(Selected text Opens)

Updated: May 8, 2019
Eight years ago, I moved to Washington D.C., was a baby trying to work in the event world of the city. I somehow convinced the 17th Street Festival to let me help and there…I met her. A lover of her local community called the District and professional multi-tasker. When Lee Granados comes to mind I tend to think of the words that Olivia Pope famously uttered in ABC’s Scandal…”It’s handled.”
She grew up working in her family’s restaurant La Fonda, at 17th and R (more recently known as Cobalt), where she learned what hard work meant and took that work ethic with her into adulthood, helping the local community for where she lived.
She became a teacher in Fairfax County, brought two children into this world and decided to focus on them full-time and their educational future. While doing one of the hardest jobs (being a mom) she did contract work for the Center of Applied Linguistics. During this time, she became more involved in the community…then came the “block party.”
An ANC member, no name to “blame,” *cough* Jack Jacobson, was wrapping up a renovation project on 17th Street, a tireless endeavor with peers, residents and businesses. A block party came to mind to commemorate the end of the project and Granados was asked to lead this celebration. Launching this event on a $0 budget and navigating the ins and outs of the local government, sponsorships and fundraising, the now named 17th Street Festival is still going strong 10 years later (now run by the DuPont Circle Main Streets).

(Selected text Closes)

### Exercise requirements
Answer these from the Lee Granados profile:
(a) What was the name of the family restaurant where Granados grew up working?
(b) In which county did she become a teacher?
(c) With what budget was the block party launched?
The rows play no part in the Lee Granados profile.

(Data section Opens)

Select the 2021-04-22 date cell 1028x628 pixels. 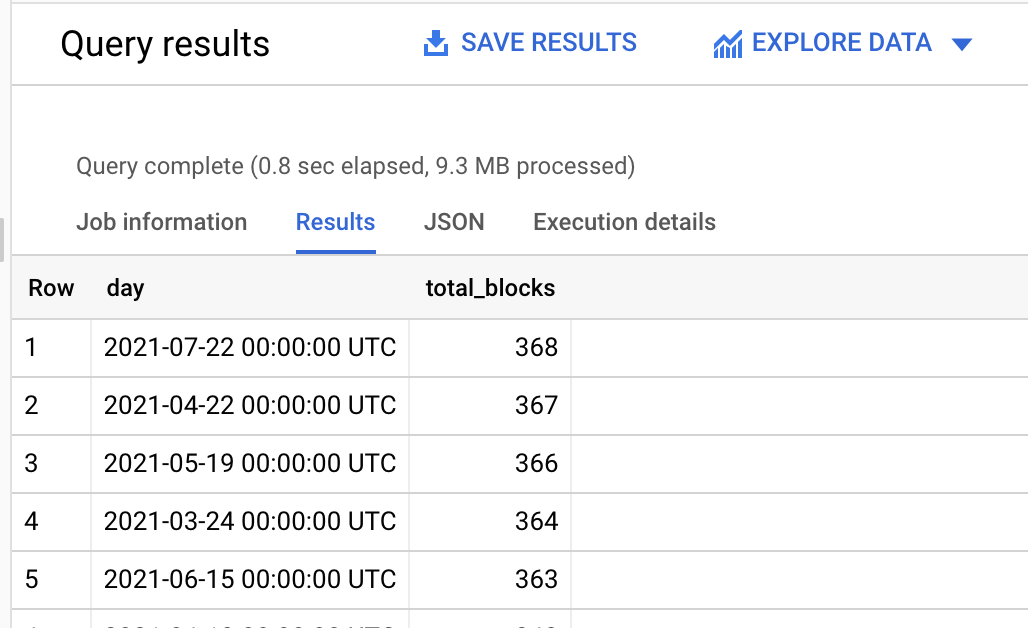click(250, 406)
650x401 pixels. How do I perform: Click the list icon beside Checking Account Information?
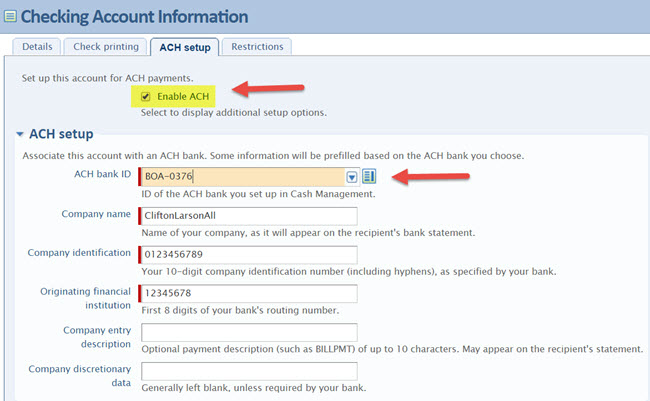coord(10,16)
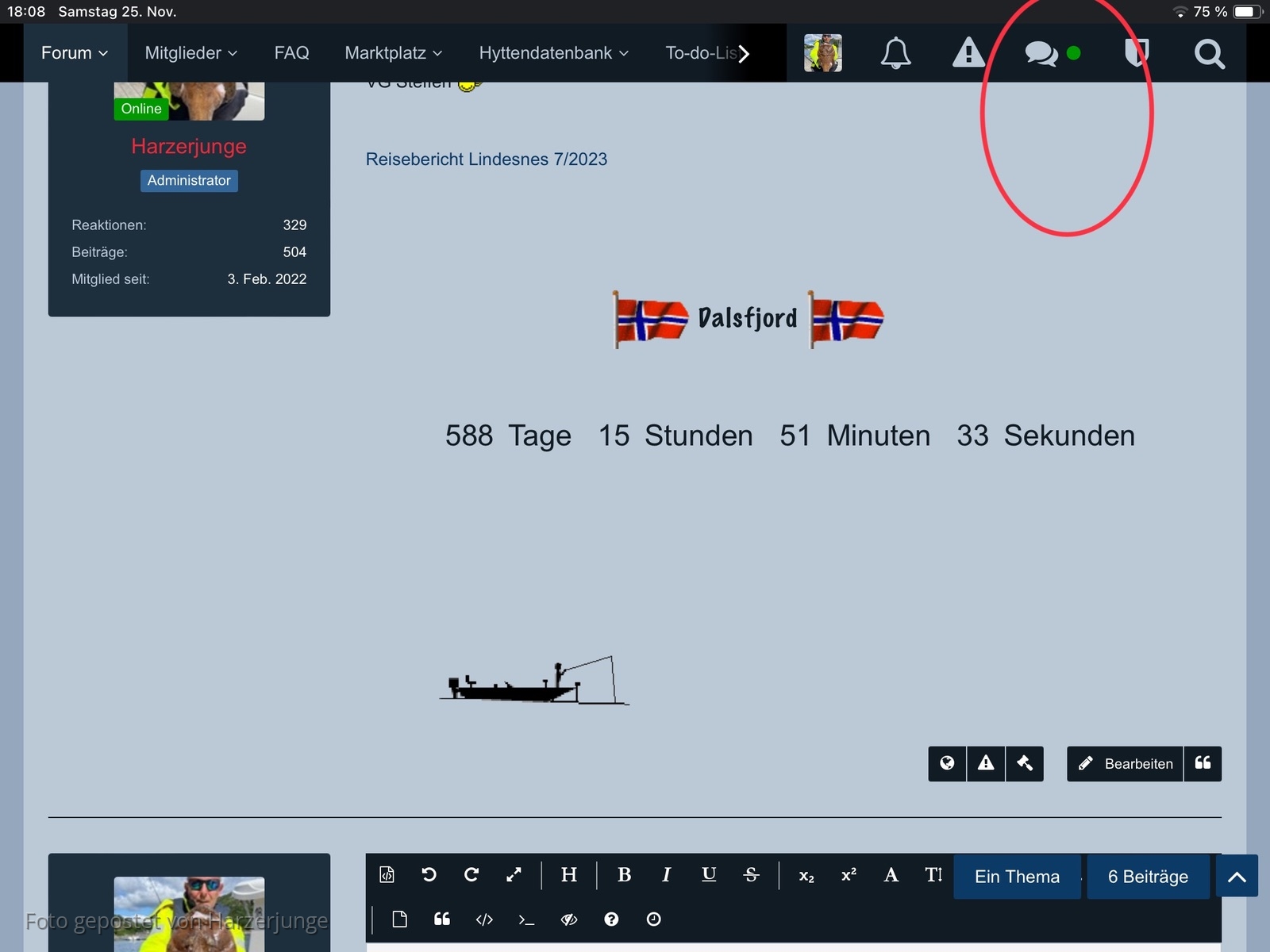Click the undo icon in editor toolbar
Image resolution: width=1270 pixels, height=952 pixels.
(429, 874)
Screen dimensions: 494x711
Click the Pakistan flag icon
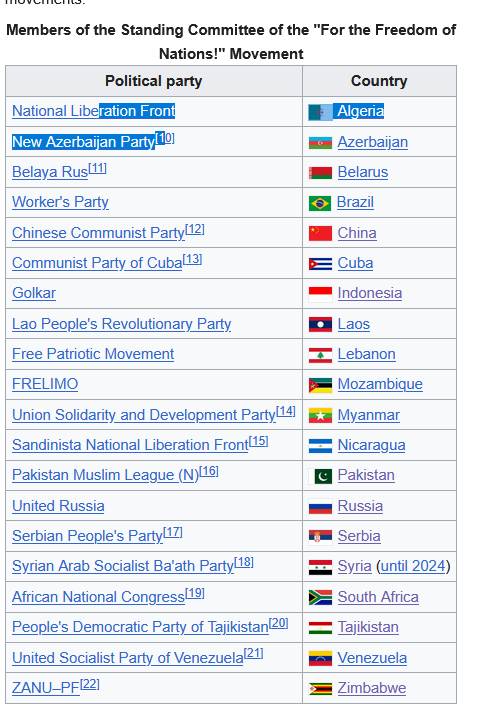point(320,476)
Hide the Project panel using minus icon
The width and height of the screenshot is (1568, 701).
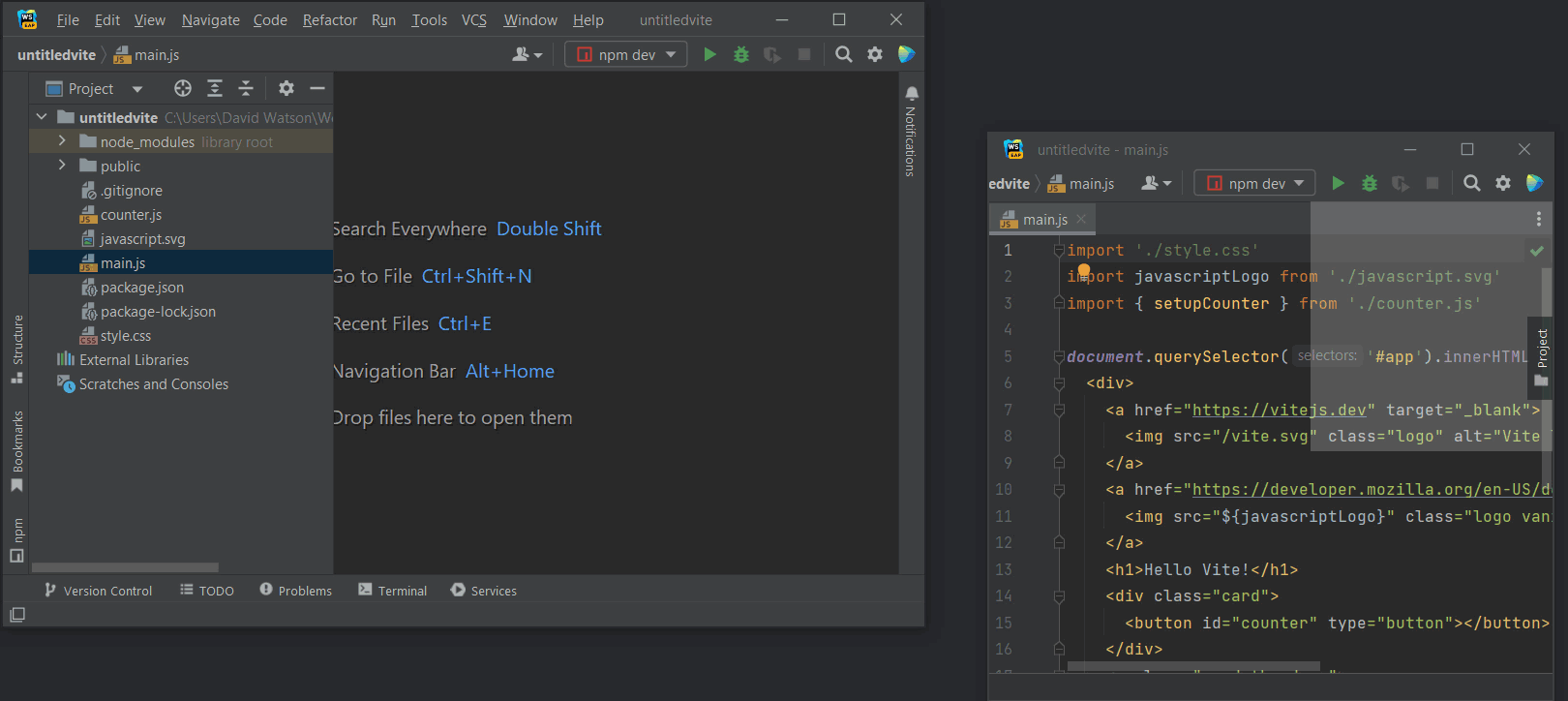[x=317, y=89]
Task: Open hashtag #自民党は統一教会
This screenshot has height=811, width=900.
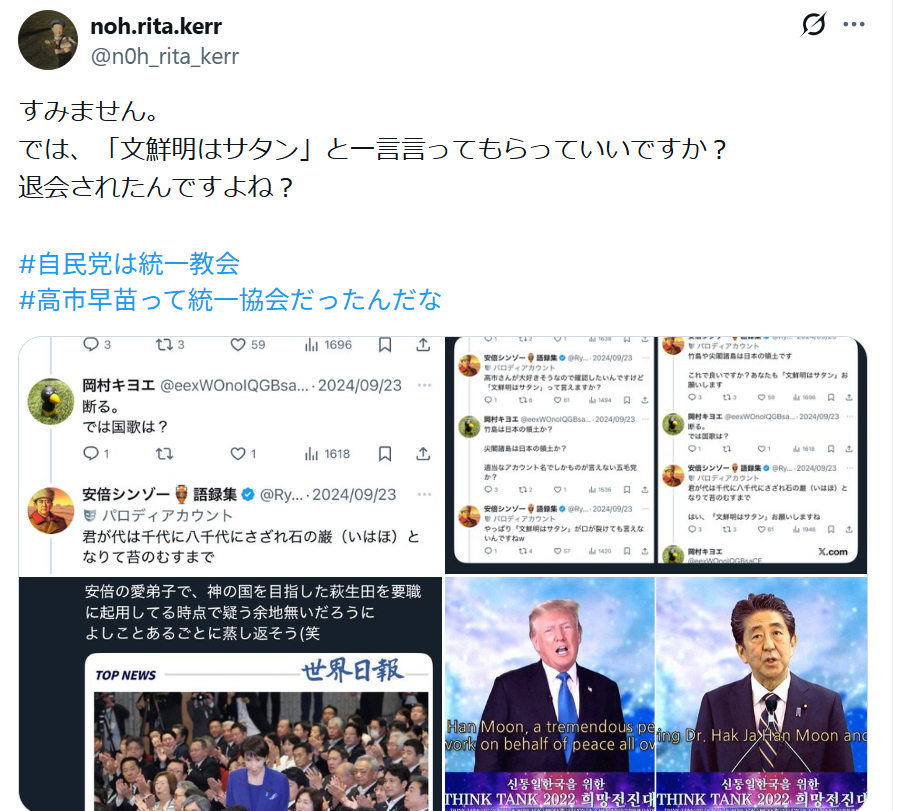Action: point(129,263)
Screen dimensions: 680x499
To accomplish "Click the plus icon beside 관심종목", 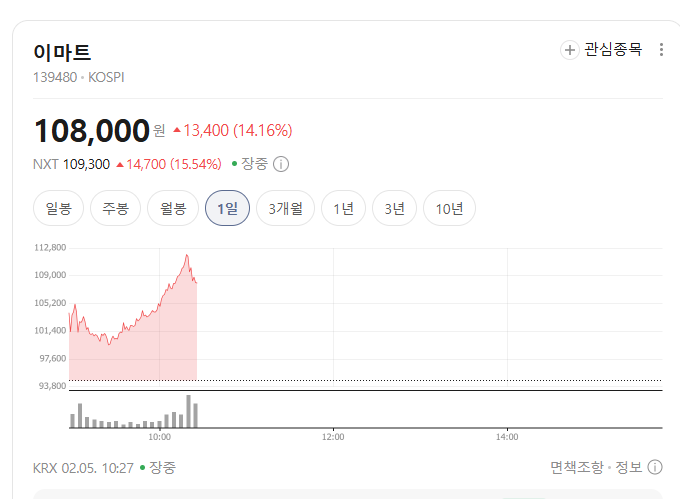I will coord(570,50).
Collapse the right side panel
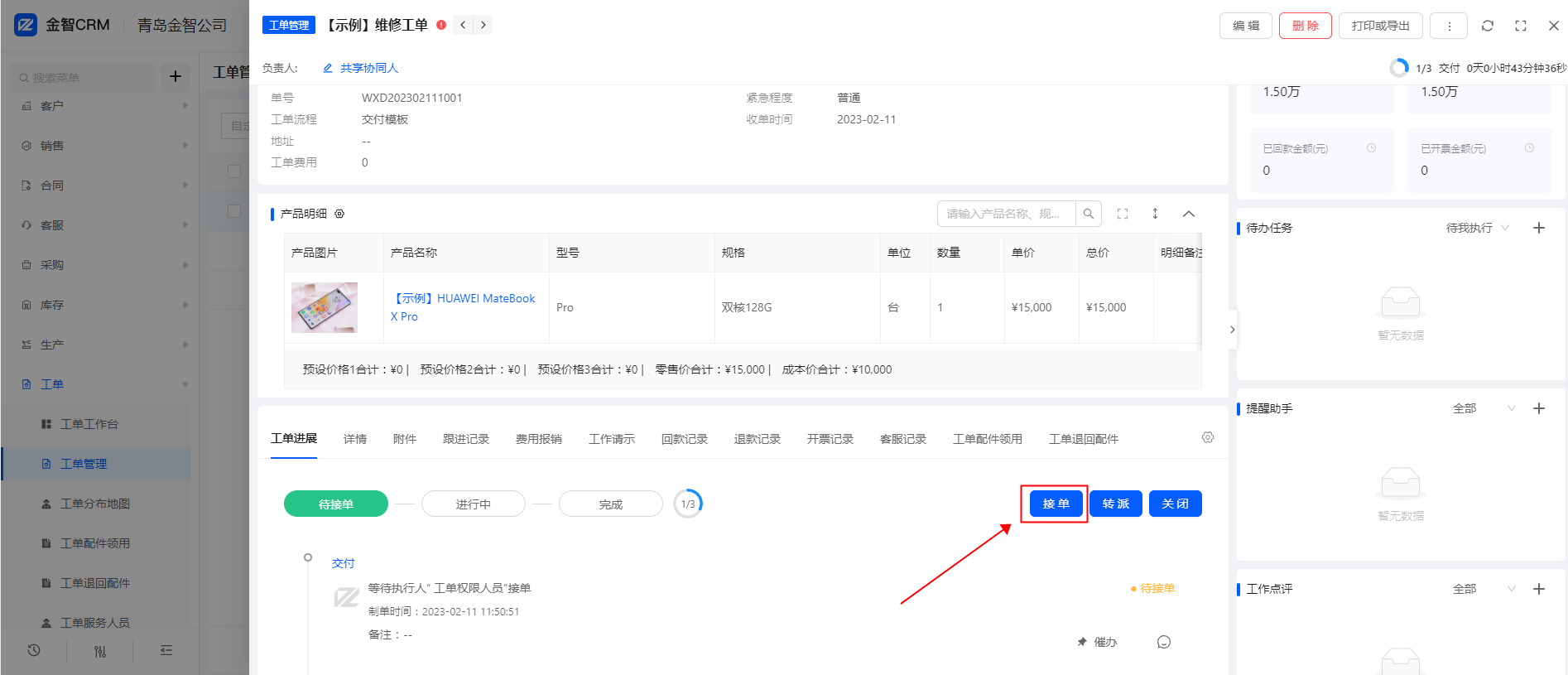 click(1232, 330)
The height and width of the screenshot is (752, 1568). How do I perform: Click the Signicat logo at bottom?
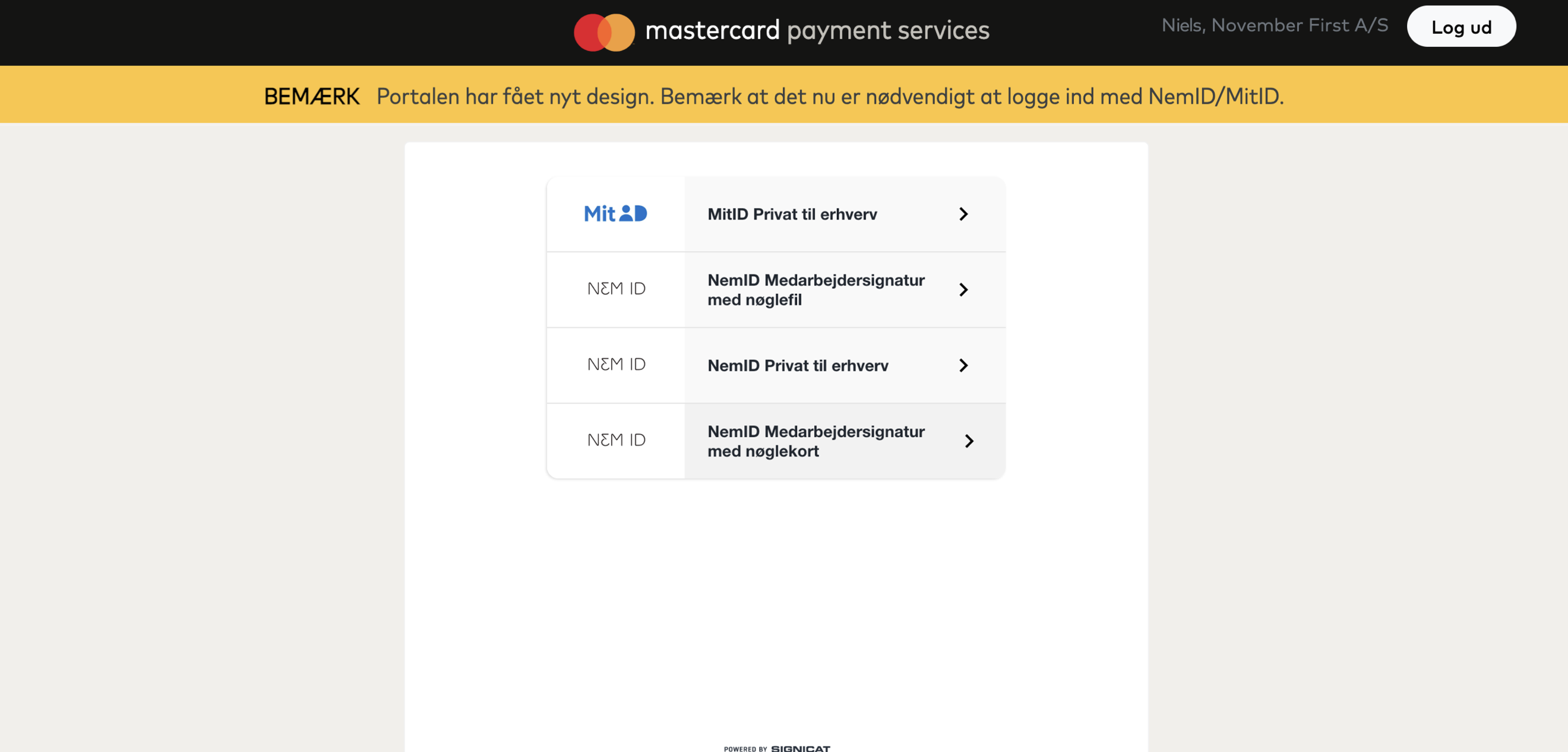point(801,748)
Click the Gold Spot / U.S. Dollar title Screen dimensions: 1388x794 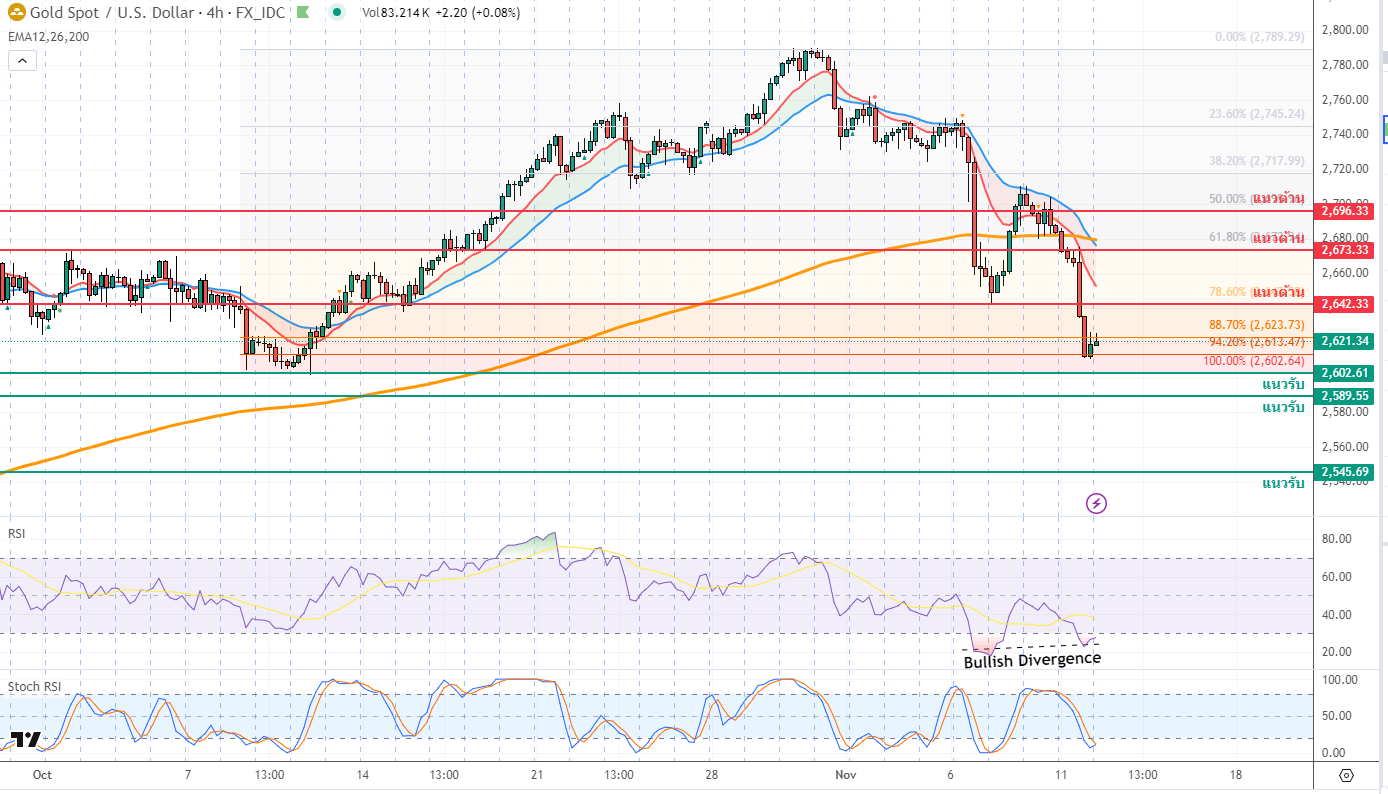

(Data section Closes)

### Reply
(a) La Fonda
(b) Fairfax County
(c) $0